Вскоре насекомые добрались и до нас. Облако тяжело опустилось на улицу, коснулось крыш домов справа и слева от нас и разлетелось в бесшумном взрыве. Миллионы и миллионы серых телец размером с монетку в один пенни заполнили окружающее пространство подобно кружащимся хлопьям грязного снега, и мы услышали равномерное гудение, которое необъяснимым образом действовало угрожающе.
Я инстинктивно пригнулся и закрыл лицо руками, когда тысячи насекомых-убийц налетели на нас с Рольфом… Бесконечно нежные, легкие как пух крылышки касались моего затылка и голой кожи рук. Воздух стал серым от пыли, поднимавшейся с маленьких крылышек, и наполнился острым запахом, исходившим от мотыльков.
Однако смертельной боли, которой я ожидал от их прикосновения, не было. Сотни насекомых дотрагивались до меня, превращая мою одежду в живое серое покрывало, но… ничего не происходило.

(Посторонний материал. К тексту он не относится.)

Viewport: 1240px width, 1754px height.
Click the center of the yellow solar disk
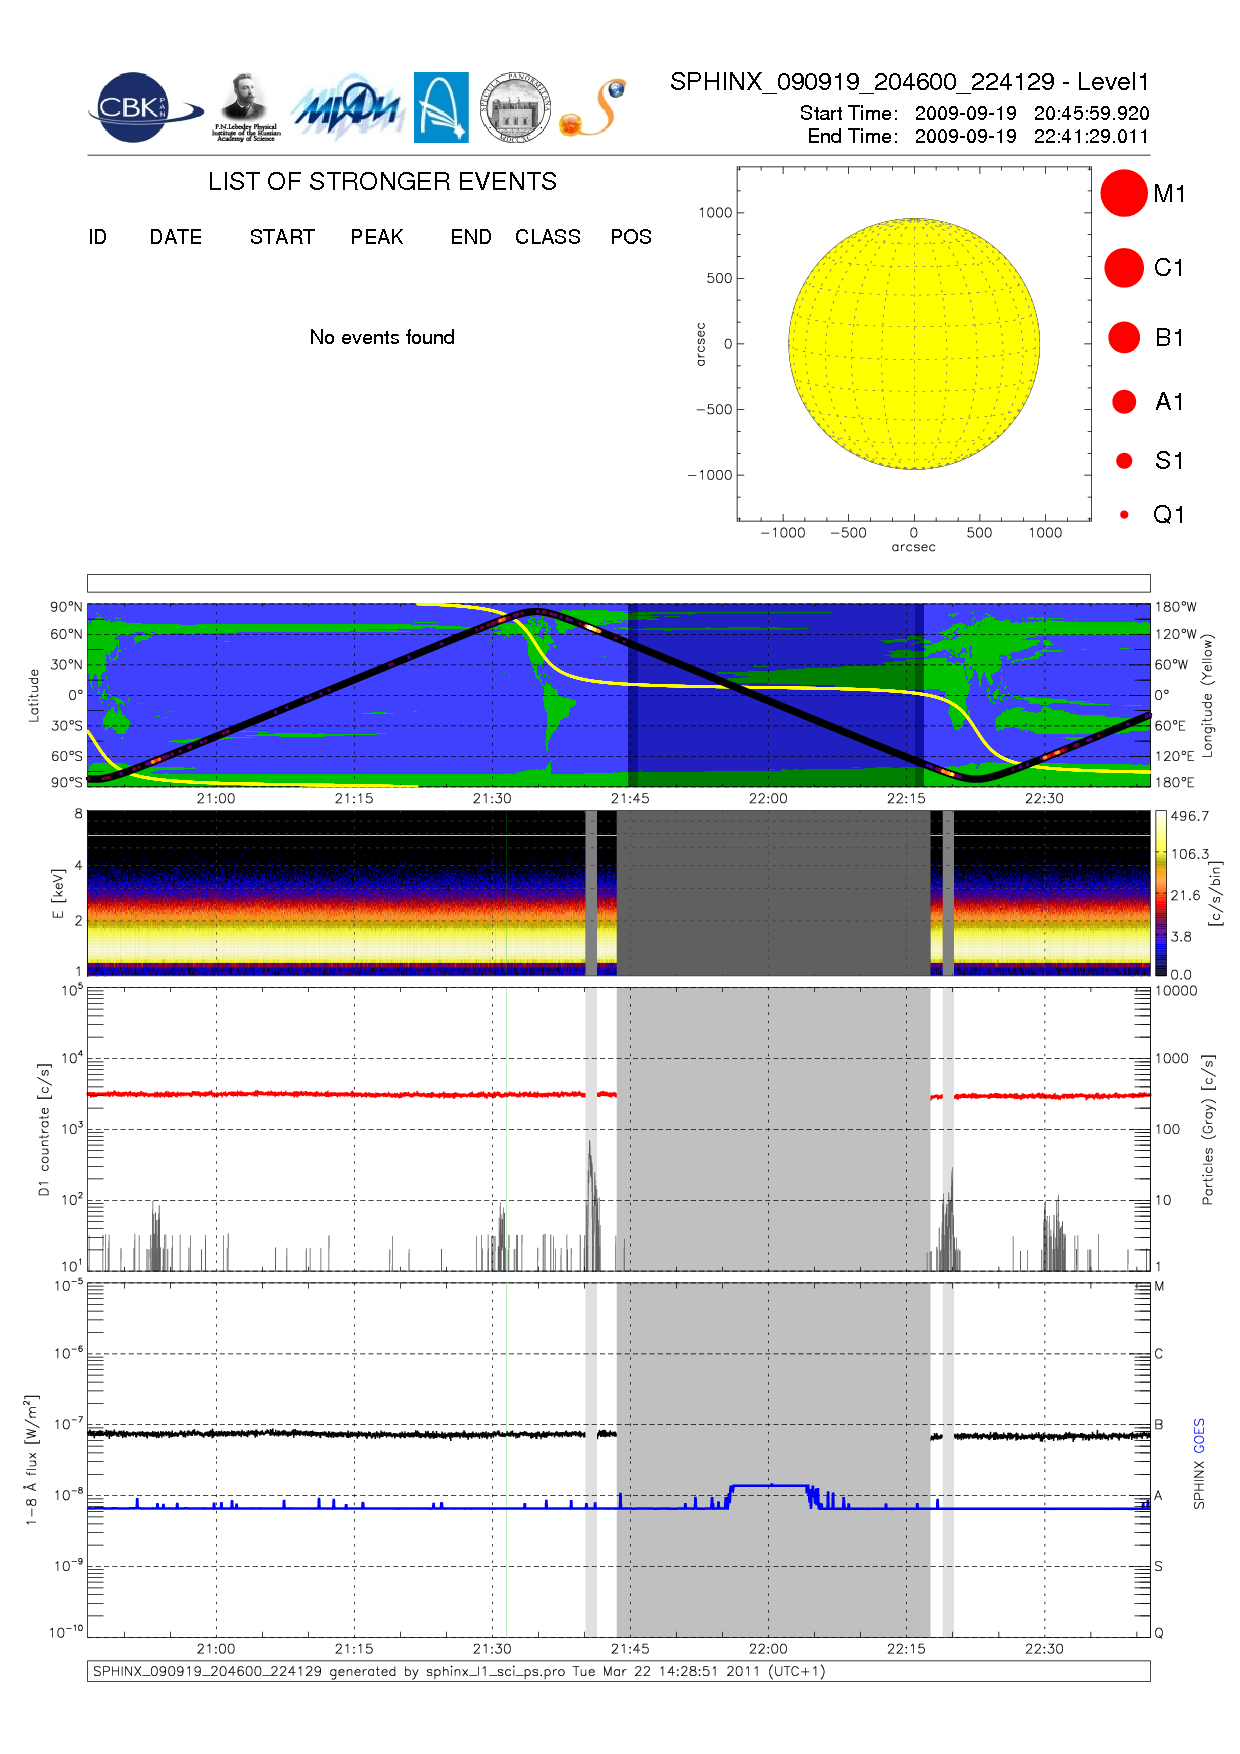click(914, 344)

Я медленно выпрямился, поднял руки к глазам и со смешанным чувством ужаса и невероятного, еще пока осторожного облегчения уставился на дрожащие тельца насекомых, облепивших мои руки. Почувствовав движение, мотыльки сразу улетели, но их место тут же заняли другие, опустившись на освободившееся пространство. Казалось, что моль утратила свою страшную способность заставлять время бежать в тысячу раз быстрее.
— Роберт!
Тревожный оклик Рольфа вернул меня в реальность. Я взмахнул руками, сгоняя моль, встал на колени и посмотрел на него. Несмотря на то что все вокруг было забито беспорядочно кружащимися насекомыми, я увидел, как он вскочил и указал вперед, в ту сторону, где исчез Говард.
В конце улицы, немного в стороне от остальных зданий, возвышался двухэтажный, наполовину разрушившийся дом. Его крыша в нескольких местах провалилась, а на участке перед домом валялись обломки и изъеденные древесным жуком балки. Сорняк и маленькие кривые деревца, выросшие на руинах, а также несметное количество насекомых, роящихся вокруг них, словно живая снежная буря, сглаживали контуры развалин и тем самым усиливали зловещее впечатление, которое этот мертвый дом, наверное, вызывал даже днем.
— А теперь быстрее! — прохрипел Рольф. — Пока он не ушел далеко!
Здоровяк проворно вскочил, схватил рюкзак, который лежал рядом с ним, и одним прыжком перемахнул через стену.
Мы побежали, даже не думая скрываться. Если бы Говард и обернулся, он вряд ли увидел бы нас за трепещущей серой массой, заполонившей всю улицу. Но Говард ни разу не обернулся; он целеустремленно шел к заброшенному дому и вскоре исчез в нем. Я не был уверен, но у меня сложилось впечатление, что, как только он вошел в дом, беспокойство насекомых усилилось. Гудение и хлопанье крылышек становились все громче, а в воздухе теперь было так много серой клубящейся пыли, что стало трудно дышать.
Рольф шел на несколько шагов впереди меня и, приблизившись к дому, прислонился к потрескавшемуся косяку двери.
— Говард… поднялся по лестнице наверх! — задыхаясь, прохрипел он. — Быстро. Я… пока осмотрюсь тут.
Я хотел было возразить, но Рольф грубо схватил меня за руку, затащил в дом и толкнул к лестнице, которая и правда вела наверх.
— Пять минут! — прокричал он. — И ни секунды больше! Помни об этом!
Я еще раз посмотрел на небо: полоска яркого дневного света стала еще шире. «Пять минут, — подумал я, — это слишком много». Но нам пришлось пойти на такой риск, чтобы дать шанс Говарду.
Пока Рольф открыл рюкзак и начал лихорадочно рыться в нем, я побежал вверх по лестнице. Сначала быстро, перепрыгивая за раз через две-три ступеньки, а затем, когда я уже поднялся на один этаж, медленнее и затаив дыхание.
Шаги Говарда я различил сразу: они раздавались прямо над моей головой. Мне показалось, что слышу и его голос, но я не был в этом уверен. Здесь, внутри дома, был отчетливо слышен звук от гудения и хлопанья многочисленных крылышек. Затем я услышал, как закрылась дверь и щелкнул замок, а потом раздался глухой грохот, как будто об пол ударили тяжелым предметом.
Нащупав рукоятку шестизарядного револьвера, который был у меня под пальто, я осторожно пошел дальше. По совету Рольфа, кроме отцовской трости, я взял еще и револьвер, хотя обычно отказывался от огнестрельного оружия. Но чувства уверенности, которое обычно давало оружие, на этот раз не было. Мои ладони стали влажными от пота.